EXTRACTED TEXT ::
>> start

Here’s how you can start composting right now.

Choose a bin and location

There’s a variety of both indoor and outdoor compost options. Some people prefer to buy fancy composters, but all you really need is some wire. I made my compost bins out of rolled fencing wire: I simply formed a circle with the wire and fastened it shut with zip ties.

Choose the right location for your compost bins. I put mine outside to minimize smell, bugs, and mess. Pick a spot that’s out of the way but easily accessible.

Fill it!

Compost is made of three types of materials:

  1. Dirt: you need existing dirt to help your compost form.
  2. Brown materials: These are dry things like leaves, hay, and shredded paper.
  3. Green materials: This includes grass trimmings and veggie leftovers.

Use these three types of materials to layer and fill your compost bin. The key to great compost is layering, so make sure you do this step!

>> end

ACTIONS TO TAKE ::
- a) Answer these questions using the composting guide.
(i) What did the writer use to fasten the wire circle shut?
(ii) Why did the writer put the compost bins outside?
(iii) What two examples of green materials does the guide give?
- b) For each statement, say whether it agrees with the composting guide, and quote the words that settle it.
(i) The writer bought a fancy composter.
(ii) Shredded paper counts as a brown material.
(iii) Compost can form without any existing dirt.
- c) Continue the composting guide from the point where it stops.
The records have no connection to the composting guide.

STORED RECORDS ::
>> start

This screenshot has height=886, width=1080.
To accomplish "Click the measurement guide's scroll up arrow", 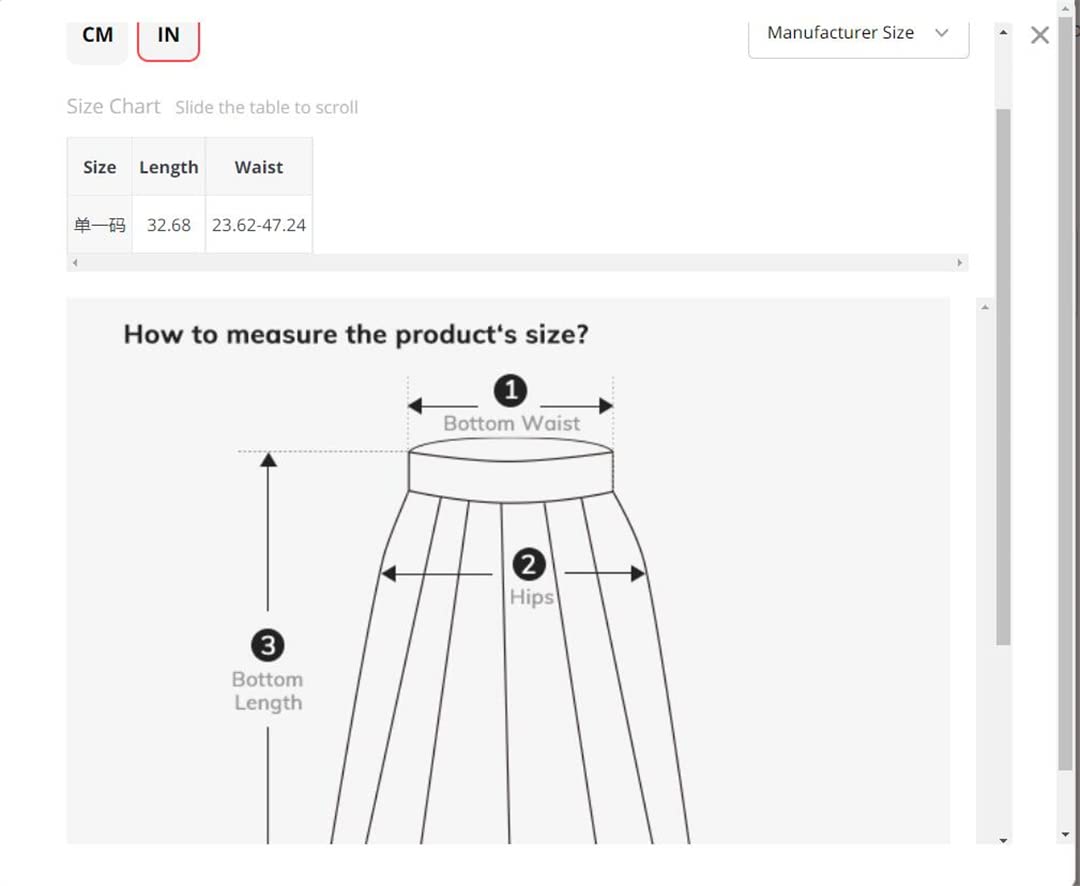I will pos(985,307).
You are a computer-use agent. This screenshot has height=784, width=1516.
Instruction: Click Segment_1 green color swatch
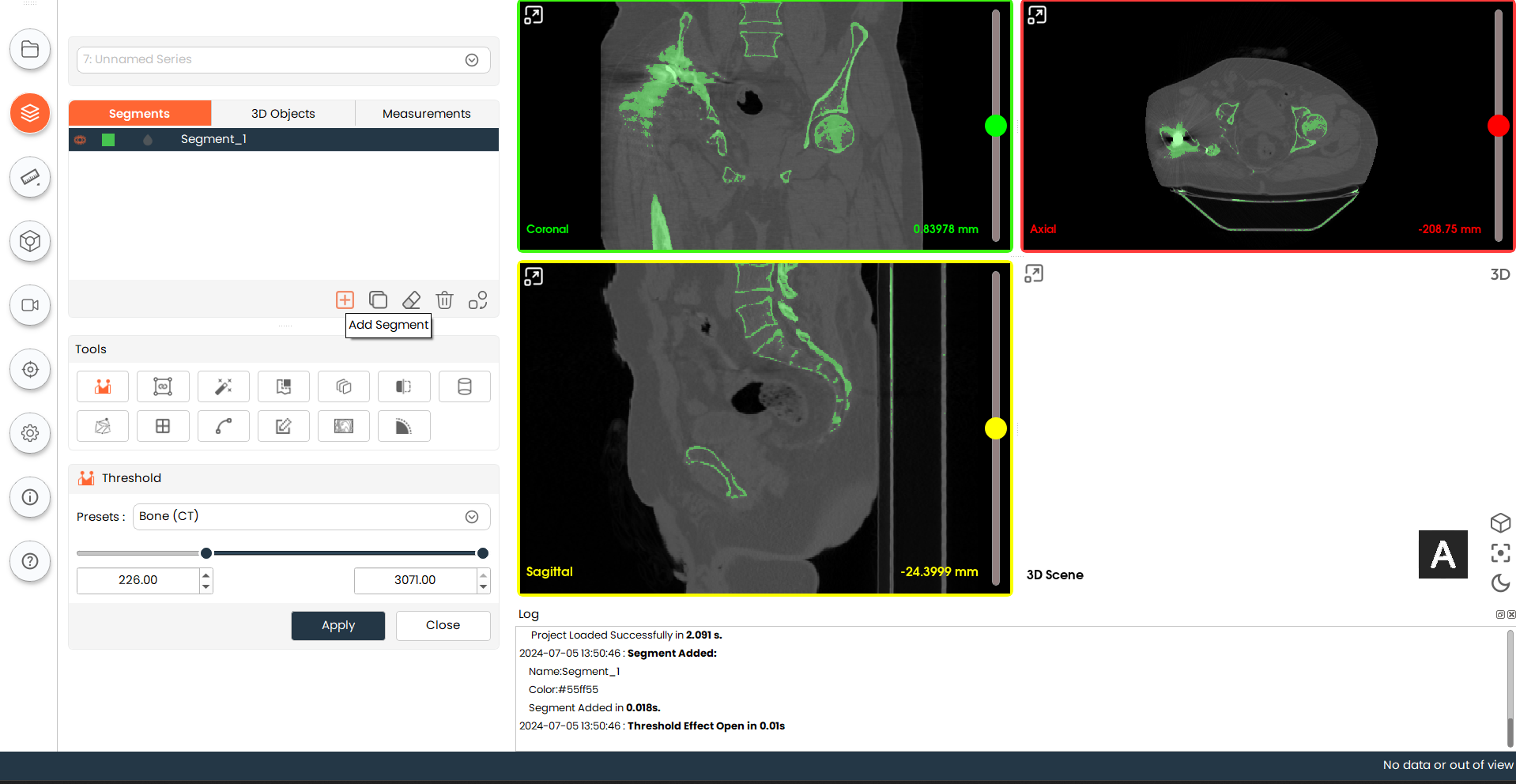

>> end
>> start

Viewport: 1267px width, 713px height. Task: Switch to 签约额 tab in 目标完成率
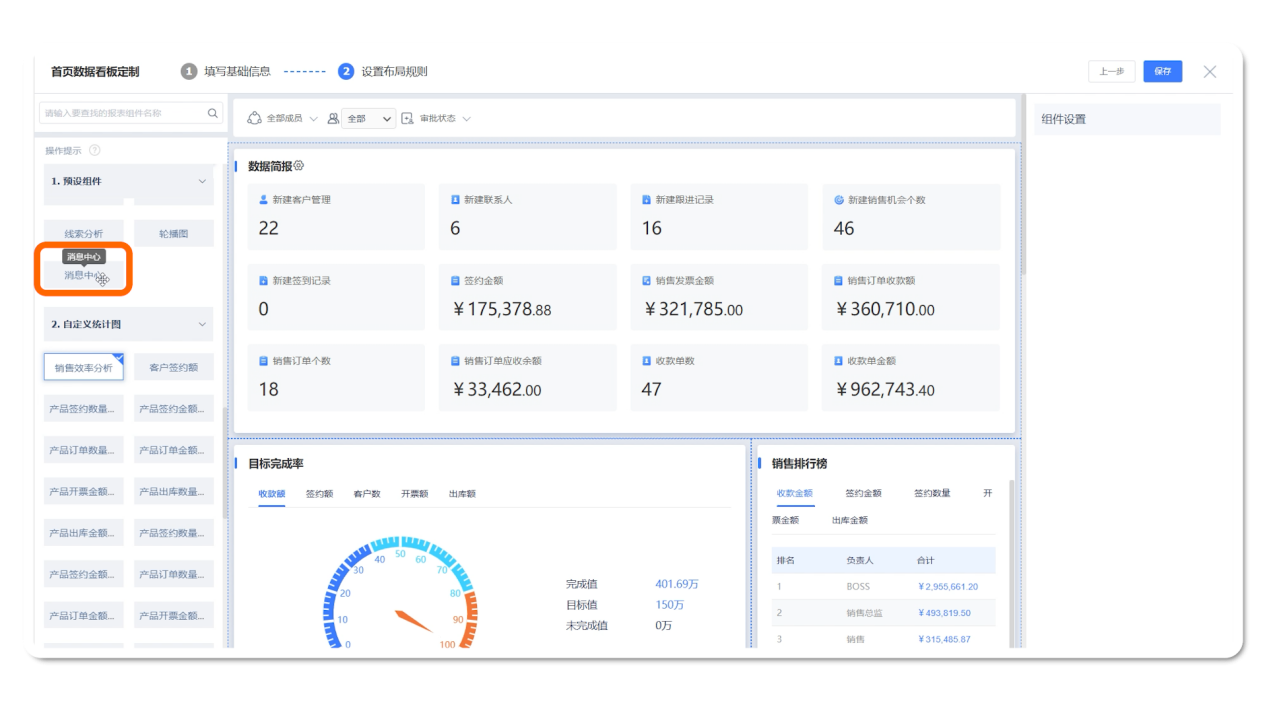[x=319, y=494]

>> end

EXPECTED ANSWERS ::
- a)
(i) Zip ties.
(ii) To minimize smell, bugs, and mess.
(iii) Grass trimmings and veggie leftovers.

- b)
(i) No. "I made my compost bins out of rolled fencing wire"
(ii) Yes. "Brown materials: These are dry things like leaves, hay, and shredded paper."
(iii) No. "you need existing dirt to help your compost form."

- c)
  1. Layer 1: Fill it with six inches of brown materials, and then a layer of good soil on top of that. Hose with water.
  2. Layer 2: On top of layer one, add six inches of green material topped with more dirt. Hose again with water.
  3. Repeat this process until your compost bin is full. Remember to turn the compost every two weeks. This will help the materials break down more quickly by exposing them to air.

Compost is simple, but it can be finicky. Avoid putting these items in your compost or it will be unsafe to use:

  • Fat
  • Dairy
  • Feces
  • Meat
Use it

Composting is a waiting game. Some composts are ready to use in a matter of months, while others take a year to develop. It depends on the materials in your compost and how often you turn it.

Once it’s done, use compost for all your soil needs. It provides essential nutrients to plants and can even improve vegetable and fruit output. Compost whenever possible to prevent waste and grow better plants.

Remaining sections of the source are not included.